### Problem to solve
The reply should hold every entry exactly as written and none of the pictures.

------ Exercise data

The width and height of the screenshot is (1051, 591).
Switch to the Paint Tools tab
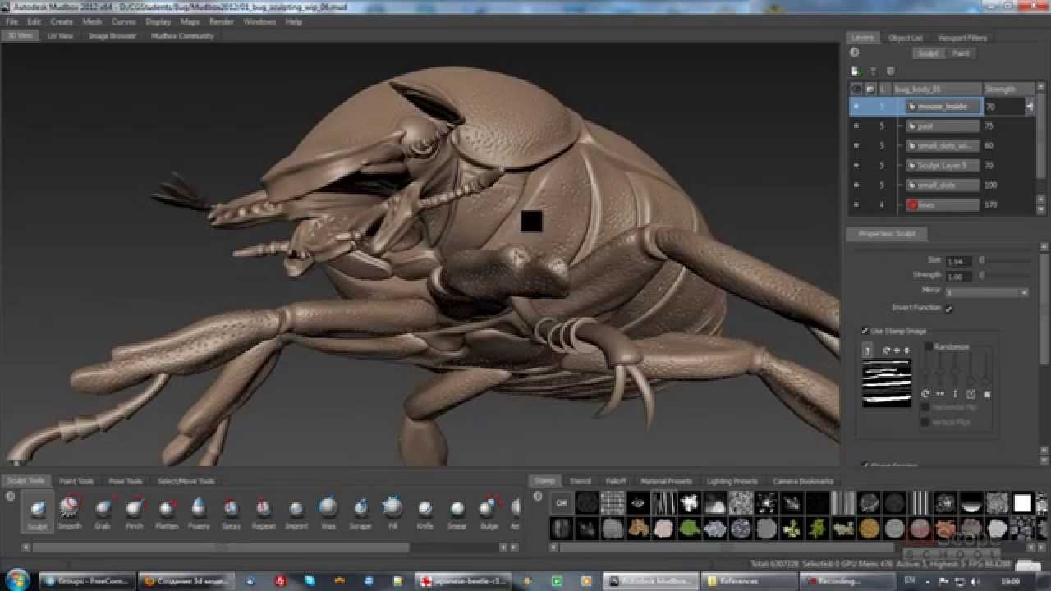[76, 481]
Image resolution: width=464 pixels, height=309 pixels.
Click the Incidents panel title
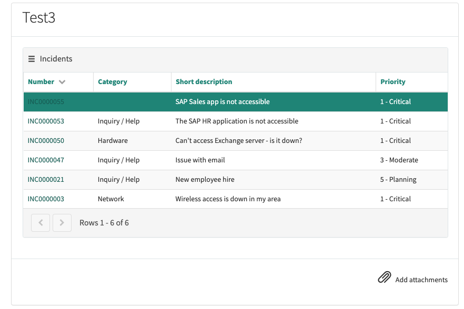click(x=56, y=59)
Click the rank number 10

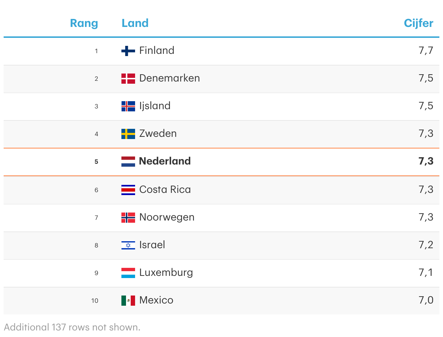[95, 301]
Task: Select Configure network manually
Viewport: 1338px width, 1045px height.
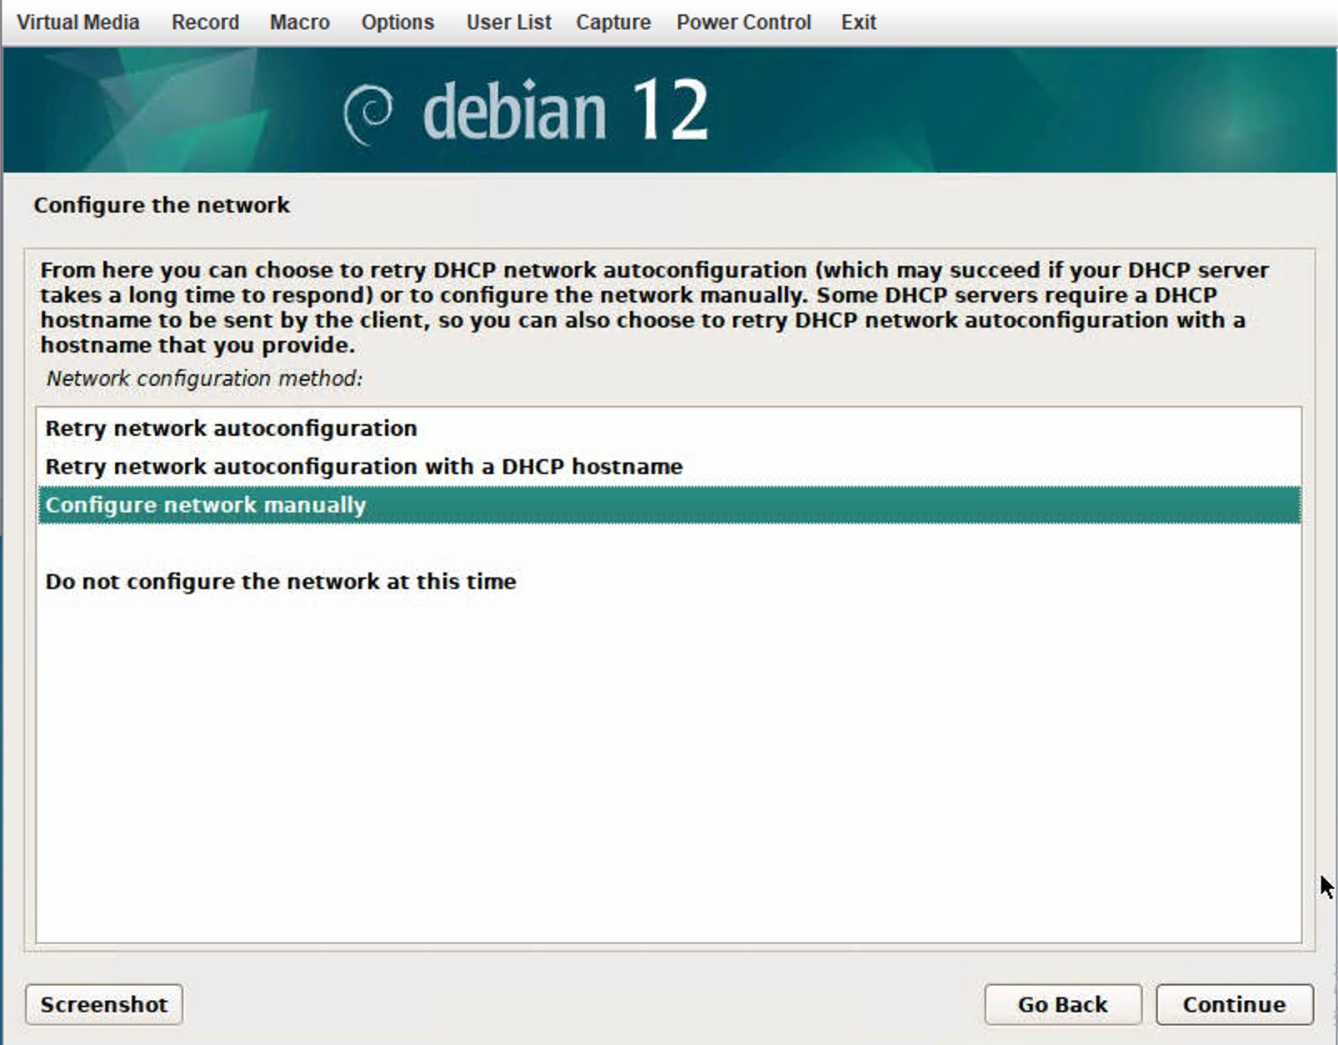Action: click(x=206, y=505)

------------

### Exercise result
The width and height of the screenshot is (1051, 591).
Switch to the Paint Tools tab
[76, 481]
Image resolution: width=464 pixels, height=309 pixels.
Click the Incidents panel title
click(x=56, y=59)
Click the rank number 10

[95, 301]
Task: Select Configure network manually
Viewport: 1338px width, 1045px height.
Action: click(x=206, y=505)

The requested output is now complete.